Records excerpted from a collection
+ + + + + + +

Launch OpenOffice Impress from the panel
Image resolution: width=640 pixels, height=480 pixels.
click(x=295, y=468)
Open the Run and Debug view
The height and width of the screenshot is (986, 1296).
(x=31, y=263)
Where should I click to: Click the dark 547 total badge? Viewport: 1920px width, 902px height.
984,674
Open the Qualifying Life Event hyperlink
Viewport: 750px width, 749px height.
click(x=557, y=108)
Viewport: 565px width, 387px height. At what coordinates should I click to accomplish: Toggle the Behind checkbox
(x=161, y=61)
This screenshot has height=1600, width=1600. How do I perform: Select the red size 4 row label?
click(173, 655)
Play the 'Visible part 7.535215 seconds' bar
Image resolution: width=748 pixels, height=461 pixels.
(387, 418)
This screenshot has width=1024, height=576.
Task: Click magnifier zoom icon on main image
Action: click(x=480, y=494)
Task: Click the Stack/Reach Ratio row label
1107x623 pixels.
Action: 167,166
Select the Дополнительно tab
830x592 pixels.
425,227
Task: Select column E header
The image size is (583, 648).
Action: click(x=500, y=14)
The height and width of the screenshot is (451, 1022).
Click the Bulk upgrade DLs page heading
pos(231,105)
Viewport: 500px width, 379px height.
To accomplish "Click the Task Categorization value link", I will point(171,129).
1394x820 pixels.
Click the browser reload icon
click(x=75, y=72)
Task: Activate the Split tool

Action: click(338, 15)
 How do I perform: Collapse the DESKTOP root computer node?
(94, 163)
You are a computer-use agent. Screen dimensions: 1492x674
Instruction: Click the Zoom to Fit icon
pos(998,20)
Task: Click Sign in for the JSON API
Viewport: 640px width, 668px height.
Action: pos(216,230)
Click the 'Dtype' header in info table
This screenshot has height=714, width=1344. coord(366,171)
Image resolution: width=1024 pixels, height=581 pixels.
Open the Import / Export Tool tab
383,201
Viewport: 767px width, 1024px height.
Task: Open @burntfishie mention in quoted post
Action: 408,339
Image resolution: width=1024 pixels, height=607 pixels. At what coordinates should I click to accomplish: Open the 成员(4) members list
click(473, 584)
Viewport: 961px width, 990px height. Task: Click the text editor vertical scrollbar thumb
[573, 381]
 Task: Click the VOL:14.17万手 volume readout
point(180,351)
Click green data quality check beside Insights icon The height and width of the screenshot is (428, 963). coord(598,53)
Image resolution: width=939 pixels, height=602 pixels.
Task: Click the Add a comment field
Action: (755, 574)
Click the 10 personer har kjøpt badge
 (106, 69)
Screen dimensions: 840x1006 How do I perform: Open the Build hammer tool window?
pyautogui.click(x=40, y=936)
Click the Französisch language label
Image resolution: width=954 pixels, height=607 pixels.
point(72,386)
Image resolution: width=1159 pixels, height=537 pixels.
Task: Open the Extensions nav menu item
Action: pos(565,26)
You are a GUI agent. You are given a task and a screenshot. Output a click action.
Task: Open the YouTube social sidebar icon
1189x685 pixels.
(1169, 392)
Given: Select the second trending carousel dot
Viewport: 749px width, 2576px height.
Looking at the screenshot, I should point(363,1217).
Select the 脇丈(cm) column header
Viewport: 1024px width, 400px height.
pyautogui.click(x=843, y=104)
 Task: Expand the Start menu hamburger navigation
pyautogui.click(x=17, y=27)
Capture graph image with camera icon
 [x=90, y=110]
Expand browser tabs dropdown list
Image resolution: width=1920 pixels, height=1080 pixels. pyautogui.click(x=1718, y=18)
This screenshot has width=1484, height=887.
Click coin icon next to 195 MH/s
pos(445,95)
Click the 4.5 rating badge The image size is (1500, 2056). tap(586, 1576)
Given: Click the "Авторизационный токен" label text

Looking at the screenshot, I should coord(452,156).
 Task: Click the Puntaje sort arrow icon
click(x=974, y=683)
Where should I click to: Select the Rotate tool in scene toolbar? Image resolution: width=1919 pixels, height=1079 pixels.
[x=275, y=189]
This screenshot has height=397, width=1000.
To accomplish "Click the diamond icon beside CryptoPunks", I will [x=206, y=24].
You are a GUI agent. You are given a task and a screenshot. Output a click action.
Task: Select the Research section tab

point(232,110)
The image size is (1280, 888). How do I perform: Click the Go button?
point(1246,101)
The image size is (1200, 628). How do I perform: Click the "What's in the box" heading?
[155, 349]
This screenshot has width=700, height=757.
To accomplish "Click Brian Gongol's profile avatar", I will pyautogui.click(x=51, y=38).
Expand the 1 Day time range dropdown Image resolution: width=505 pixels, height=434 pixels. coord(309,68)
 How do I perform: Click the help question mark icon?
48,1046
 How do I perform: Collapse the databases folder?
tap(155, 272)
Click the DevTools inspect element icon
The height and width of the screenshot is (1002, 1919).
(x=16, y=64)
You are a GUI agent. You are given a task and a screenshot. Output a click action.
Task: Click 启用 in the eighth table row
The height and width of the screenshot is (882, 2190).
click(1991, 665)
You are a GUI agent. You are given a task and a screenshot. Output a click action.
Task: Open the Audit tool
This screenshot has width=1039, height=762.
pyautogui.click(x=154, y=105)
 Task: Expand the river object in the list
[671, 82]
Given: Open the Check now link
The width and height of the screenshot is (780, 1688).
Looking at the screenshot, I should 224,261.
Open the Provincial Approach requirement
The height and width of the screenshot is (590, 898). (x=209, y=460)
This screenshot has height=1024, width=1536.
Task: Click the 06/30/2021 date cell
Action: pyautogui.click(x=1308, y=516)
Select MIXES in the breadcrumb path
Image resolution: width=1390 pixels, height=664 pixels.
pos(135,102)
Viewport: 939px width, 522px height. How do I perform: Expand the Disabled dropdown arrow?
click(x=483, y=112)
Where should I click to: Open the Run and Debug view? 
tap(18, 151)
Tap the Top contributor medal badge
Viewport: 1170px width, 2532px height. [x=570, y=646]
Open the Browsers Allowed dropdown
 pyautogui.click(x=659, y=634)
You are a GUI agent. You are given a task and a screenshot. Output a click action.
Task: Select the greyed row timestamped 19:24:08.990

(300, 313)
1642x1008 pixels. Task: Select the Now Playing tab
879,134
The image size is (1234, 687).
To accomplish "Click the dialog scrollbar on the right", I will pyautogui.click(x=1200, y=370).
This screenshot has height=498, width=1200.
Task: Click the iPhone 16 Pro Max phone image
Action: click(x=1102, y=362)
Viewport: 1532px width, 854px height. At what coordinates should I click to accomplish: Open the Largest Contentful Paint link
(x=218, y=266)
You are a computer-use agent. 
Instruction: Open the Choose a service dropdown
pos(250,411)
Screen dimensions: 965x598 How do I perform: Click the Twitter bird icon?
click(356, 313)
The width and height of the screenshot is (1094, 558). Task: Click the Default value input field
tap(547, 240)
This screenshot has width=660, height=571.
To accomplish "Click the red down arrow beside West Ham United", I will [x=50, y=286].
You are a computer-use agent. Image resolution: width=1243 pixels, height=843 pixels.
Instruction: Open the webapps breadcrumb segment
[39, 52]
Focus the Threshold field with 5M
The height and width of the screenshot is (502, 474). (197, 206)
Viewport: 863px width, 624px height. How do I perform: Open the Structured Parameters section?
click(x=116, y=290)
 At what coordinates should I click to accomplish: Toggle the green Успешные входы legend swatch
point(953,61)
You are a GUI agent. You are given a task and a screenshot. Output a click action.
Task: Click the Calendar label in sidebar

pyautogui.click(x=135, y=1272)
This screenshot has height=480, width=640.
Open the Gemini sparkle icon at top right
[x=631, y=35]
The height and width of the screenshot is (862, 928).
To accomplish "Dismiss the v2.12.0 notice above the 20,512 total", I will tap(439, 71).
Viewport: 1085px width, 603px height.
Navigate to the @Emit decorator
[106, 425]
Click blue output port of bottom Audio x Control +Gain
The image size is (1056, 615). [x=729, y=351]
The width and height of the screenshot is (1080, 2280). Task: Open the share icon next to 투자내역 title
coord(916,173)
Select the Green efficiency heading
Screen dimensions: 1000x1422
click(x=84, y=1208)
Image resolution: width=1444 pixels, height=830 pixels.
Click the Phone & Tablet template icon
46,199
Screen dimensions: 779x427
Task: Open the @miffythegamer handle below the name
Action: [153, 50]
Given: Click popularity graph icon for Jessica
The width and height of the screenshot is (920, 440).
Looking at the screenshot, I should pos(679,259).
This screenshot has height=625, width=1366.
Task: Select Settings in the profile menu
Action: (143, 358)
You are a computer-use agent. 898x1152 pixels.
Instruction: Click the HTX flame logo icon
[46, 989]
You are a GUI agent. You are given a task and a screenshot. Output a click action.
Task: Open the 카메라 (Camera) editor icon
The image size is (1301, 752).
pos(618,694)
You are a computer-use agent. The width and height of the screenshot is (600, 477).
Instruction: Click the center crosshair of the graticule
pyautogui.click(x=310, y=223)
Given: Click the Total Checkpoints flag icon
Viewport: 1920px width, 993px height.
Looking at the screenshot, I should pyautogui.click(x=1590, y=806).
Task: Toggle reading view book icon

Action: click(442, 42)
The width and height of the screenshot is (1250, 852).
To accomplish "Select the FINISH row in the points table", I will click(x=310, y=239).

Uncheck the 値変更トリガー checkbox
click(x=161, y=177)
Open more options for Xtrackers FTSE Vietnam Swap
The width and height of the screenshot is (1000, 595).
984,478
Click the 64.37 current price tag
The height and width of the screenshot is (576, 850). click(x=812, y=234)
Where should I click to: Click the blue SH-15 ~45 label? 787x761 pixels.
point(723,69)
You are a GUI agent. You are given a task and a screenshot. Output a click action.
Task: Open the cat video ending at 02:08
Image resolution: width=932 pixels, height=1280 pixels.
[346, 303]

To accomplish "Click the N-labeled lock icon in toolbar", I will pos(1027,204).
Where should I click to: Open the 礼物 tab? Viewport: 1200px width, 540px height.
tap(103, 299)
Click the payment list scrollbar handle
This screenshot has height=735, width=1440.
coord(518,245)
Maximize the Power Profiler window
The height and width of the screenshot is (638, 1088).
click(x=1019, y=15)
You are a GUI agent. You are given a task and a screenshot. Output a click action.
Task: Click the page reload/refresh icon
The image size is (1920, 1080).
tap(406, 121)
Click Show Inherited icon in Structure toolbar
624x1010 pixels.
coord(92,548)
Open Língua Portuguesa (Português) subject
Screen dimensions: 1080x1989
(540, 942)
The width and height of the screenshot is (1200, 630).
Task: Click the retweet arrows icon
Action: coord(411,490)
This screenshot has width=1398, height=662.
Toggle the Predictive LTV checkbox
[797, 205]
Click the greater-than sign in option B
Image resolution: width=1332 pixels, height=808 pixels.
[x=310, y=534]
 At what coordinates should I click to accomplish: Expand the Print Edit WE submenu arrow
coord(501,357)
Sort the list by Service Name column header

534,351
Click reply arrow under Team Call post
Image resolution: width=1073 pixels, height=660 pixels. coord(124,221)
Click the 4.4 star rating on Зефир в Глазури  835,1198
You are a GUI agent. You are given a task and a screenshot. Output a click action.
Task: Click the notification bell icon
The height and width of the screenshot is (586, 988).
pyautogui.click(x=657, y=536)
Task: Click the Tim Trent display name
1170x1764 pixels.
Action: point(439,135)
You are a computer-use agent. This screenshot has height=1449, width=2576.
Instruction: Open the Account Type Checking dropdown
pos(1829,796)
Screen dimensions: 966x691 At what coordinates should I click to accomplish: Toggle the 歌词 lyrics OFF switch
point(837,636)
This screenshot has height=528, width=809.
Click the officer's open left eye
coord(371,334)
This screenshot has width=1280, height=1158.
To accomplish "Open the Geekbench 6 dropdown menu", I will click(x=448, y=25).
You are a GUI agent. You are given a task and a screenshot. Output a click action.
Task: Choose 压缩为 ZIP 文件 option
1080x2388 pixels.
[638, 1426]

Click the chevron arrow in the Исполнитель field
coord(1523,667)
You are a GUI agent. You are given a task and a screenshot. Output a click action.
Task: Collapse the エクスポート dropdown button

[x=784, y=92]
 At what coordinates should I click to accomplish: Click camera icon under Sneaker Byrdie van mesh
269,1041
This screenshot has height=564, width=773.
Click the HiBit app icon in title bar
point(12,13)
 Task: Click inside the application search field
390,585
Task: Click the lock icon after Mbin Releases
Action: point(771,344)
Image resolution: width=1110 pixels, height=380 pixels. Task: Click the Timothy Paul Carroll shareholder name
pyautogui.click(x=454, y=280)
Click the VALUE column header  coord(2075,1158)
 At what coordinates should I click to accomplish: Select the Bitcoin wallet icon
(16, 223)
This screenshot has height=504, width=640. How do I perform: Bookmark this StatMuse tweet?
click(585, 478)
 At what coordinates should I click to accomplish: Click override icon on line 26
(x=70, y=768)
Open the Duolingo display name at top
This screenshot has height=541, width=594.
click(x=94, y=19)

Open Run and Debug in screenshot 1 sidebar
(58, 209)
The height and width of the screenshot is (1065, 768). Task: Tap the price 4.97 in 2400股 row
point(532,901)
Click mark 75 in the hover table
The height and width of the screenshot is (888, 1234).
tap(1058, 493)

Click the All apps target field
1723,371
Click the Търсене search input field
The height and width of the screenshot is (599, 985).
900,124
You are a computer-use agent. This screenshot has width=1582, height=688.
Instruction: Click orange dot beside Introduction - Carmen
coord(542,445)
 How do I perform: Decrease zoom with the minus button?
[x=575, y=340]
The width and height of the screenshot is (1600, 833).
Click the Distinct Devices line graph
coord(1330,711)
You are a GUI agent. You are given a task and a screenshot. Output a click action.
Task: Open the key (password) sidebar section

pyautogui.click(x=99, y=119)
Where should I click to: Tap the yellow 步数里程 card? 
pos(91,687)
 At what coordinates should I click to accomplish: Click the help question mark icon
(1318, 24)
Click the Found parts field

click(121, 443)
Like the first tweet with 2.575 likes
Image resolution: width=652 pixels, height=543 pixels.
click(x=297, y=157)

+ + + + + + +

_Your instructions_.
Could you find every line in the records above that contains the word "rating" and copy it?

_Answer space_.
Click the 4.5 rating badge The image size is (1500, 2056). tap(586, 1576)
Click the 4.4 star rating on Зефир в Глазури  835,1198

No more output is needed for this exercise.